10 Rules to a Good Fight
After watching the introduction, use the links below to drill down into each lesson.
- I love you. I will always love you. You are my husband/wife. I have pledged myself to help you, support you, and care for you. I’m not going to stop taking care of you.
- I love you just the way you are. Some things can’t be changed. Some things you couldn’t change. I won’t ask you to change these. Physical uniqueness, personality, values, or goals are most difficult to change. We just won’t argue about these things.
- I love you too much to harm you. We are all vulnerable to severe harm on certain issues. They include past mistakes, sensitivities, insecurities, fears or guilt. I won’t subject you to harm by raising these things.
- I love you too much to open you to public ridicule. We must keep our discussion “within limits”. There will always be people we can turn to for help. But, to speak out in public about personal conflicts or disagreements will open our most personal feelings and thoughts to everybody.
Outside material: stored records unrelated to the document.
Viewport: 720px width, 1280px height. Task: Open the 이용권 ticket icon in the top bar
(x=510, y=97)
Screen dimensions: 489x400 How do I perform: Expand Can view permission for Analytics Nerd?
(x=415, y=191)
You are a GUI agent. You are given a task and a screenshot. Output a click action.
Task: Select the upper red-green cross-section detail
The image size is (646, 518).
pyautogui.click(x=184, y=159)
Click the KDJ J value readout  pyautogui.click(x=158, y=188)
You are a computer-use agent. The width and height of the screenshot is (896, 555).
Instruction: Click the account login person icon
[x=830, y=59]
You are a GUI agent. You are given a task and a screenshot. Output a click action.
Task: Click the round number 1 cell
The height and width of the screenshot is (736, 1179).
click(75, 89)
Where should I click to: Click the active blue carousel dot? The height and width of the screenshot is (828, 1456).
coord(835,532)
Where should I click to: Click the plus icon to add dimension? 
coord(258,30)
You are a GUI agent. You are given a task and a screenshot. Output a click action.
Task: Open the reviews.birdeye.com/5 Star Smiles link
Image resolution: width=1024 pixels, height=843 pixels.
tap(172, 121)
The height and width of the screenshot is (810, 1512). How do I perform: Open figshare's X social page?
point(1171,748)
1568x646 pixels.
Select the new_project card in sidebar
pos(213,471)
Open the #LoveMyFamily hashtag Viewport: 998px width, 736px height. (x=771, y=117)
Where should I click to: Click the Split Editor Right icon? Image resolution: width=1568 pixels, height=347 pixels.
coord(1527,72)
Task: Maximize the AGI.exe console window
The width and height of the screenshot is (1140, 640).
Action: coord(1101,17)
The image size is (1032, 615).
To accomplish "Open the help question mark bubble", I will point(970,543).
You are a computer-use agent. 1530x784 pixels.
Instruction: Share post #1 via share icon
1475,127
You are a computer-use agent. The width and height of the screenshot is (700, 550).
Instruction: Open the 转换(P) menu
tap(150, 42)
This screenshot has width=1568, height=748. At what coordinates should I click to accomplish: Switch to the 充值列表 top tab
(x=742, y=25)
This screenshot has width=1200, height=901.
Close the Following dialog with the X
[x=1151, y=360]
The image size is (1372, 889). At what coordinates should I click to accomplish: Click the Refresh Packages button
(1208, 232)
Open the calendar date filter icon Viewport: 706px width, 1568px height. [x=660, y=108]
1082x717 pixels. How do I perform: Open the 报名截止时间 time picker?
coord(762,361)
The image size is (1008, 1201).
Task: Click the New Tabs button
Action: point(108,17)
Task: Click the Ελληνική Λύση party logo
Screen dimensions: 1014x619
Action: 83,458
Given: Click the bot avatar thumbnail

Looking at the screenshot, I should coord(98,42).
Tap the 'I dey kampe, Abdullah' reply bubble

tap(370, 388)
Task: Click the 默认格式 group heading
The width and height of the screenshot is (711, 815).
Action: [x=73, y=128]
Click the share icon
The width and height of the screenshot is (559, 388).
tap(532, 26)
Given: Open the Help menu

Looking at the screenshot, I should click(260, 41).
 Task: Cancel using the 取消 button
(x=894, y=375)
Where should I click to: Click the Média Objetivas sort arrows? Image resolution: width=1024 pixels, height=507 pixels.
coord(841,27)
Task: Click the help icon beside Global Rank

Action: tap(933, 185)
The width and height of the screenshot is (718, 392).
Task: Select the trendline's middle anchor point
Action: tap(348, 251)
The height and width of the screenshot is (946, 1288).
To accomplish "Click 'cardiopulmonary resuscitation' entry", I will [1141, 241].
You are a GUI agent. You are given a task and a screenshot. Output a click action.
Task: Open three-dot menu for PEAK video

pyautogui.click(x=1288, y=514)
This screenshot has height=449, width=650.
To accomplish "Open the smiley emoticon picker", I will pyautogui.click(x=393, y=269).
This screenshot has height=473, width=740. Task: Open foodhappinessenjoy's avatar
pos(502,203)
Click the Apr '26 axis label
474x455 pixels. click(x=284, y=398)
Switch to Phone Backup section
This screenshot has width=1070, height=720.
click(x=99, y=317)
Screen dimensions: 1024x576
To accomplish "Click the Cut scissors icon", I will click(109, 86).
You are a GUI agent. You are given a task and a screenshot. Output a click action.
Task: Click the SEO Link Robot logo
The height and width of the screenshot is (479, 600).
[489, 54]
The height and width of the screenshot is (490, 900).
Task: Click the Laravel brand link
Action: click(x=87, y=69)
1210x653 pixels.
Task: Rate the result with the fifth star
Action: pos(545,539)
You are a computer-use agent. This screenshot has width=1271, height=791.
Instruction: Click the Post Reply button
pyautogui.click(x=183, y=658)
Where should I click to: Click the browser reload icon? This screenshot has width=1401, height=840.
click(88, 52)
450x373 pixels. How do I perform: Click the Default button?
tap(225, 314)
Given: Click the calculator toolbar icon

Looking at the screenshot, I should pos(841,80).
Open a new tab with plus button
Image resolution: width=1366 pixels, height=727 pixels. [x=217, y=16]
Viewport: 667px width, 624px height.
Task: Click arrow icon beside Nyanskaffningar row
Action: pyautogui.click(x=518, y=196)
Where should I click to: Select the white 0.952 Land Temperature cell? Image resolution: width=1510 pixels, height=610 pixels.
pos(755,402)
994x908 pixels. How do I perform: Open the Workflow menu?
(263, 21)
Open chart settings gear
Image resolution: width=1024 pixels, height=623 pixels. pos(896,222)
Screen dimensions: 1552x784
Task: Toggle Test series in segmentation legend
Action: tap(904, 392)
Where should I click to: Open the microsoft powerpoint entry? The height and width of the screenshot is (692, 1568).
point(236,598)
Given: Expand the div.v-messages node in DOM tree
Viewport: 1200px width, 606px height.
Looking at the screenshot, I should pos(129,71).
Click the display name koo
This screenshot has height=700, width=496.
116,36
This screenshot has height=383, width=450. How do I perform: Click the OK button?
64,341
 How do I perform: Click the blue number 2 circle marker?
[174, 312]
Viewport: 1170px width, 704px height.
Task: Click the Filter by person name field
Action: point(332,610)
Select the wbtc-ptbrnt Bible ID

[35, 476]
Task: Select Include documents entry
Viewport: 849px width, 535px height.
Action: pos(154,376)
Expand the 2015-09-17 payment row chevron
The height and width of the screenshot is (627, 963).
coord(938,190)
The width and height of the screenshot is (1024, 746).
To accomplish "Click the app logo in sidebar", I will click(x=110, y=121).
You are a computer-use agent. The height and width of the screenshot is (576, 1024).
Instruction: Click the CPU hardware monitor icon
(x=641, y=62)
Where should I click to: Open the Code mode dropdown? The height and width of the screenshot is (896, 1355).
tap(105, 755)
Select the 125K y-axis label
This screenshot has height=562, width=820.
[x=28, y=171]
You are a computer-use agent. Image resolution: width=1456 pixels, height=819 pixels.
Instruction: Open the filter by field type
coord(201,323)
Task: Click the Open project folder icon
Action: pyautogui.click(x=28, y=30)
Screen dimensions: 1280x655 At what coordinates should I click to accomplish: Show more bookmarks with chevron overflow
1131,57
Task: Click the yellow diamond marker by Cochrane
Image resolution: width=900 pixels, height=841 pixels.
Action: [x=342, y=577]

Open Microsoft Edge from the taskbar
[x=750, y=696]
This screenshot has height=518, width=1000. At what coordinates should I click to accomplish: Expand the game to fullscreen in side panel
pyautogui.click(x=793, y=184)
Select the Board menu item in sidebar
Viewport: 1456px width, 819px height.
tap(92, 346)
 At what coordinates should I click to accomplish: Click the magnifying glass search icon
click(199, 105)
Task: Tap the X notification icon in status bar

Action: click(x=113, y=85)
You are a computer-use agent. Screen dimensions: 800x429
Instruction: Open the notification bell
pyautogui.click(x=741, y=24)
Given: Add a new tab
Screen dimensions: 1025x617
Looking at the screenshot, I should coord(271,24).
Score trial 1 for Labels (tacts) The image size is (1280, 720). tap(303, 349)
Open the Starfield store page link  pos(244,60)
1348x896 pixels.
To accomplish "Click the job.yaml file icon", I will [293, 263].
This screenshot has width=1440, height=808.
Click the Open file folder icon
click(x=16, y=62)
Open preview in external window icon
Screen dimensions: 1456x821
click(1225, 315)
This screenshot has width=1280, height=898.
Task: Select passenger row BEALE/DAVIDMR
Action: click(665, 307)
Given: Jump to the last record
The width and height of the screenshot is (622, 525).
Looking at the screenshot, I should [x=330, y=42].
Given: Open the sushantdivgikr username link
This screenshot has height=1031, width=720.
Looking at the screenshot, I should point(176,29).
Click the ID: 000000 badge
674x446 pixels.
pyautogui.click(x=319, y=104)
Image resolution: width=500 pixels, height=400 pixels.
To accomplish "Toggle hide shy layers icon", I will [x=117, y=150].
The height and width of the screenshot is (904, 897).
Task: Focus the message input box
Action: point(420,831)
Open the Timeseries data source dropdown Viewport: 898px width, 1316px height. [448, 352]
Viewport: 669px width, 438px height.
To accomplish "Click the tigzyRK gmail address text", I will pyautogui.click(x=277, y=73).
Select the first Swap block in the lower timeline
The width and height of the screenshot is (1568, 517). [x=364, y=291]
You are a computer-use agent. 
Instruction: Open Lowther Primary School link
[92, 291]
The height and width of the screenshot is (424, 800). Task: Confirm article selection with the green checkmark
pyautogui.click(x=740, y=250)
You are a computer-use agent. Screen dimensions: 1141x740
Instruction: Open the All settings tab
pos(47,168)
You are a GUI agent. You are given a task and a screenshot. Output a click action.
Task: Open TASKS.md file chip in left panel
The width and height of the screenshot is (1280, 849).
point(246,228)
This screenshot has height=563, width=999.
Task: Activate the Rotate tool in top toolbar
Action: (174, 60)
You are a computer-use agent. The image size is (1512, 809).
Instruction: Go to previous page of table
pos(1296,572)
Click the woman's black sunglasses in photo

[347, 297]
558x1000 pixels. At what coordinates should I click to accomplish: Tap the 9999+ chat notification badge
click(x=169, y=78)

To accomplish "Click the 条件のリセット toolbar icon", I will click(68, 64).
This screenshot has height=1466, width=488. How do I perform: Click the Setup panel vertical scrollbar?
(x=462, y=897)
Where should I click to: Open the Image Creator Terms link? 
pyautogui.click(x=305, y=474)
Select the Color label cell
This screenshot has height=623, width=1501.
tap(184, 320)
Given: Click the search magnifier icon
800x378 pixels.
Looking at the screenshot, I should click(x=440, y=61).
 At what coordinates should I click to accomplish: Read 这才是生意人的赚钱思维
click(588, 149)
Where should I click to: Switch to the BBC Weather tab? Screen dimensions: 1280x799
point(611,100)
- I love you enough to set a time to talk. DO NOT strike when your partner is unprepared. You must give your partner a chance to get ready, “cool, calm, and collected”. Don’t continue if you are caught off guard or are distracted. Both persons should feel rested (not late at night) wide awake (not early in the morning) and feeling comfortable and happy.
- I love you enough to stick to the subject. There are often at least two arguments going at once. Too many issues on the table at one time, leads to frustration not solution.He Says:
You left the wheelbarrow out in the rain, and of course the wheel is rusted now. Why can’t you ever learn to put things away when you’re done with them?
Look who’s talking! I pick up your dirty underwear and pajamas every morning!
We often feel threatened when we have been at fault. So, we try to shift the blame or fault to the other person by pointing out their errors. This is a classic Defense Mechanism…it’s also unhelpful. Stick to one subject at a time.
- I love you enough to really listen to your words. Try playing “I bet you can’t repeat what I just said”. When we listen, not just hear, conflicts are seldom as emotional. Honest listening often brings out honest answers. There are few greater proofs of genuine love and concern for each other than this.
- I love you enough to actively question and search for what you need. We often cover our deepest problems with a smoke screen of superficial complaints or issues. We can argue all day and make NO progress if we are not really dealing with the honest issues.
- I love you enough to forgive and forget all wrongs. The healing of all conflicts really lies with the asking for and the offering of forgiveness. We can in love see the sinful side of each other and continue to love. This is only possible because we forgive and forget. (Forgetting is defined as “not bringing the problem up again.”)
- I love you enough to stop when either one of us calls for a halt. Not every issue has to be solved in one session. In fact, few ever are. We slowly change to accommodate each other. In between discussions, Let There Be Peace.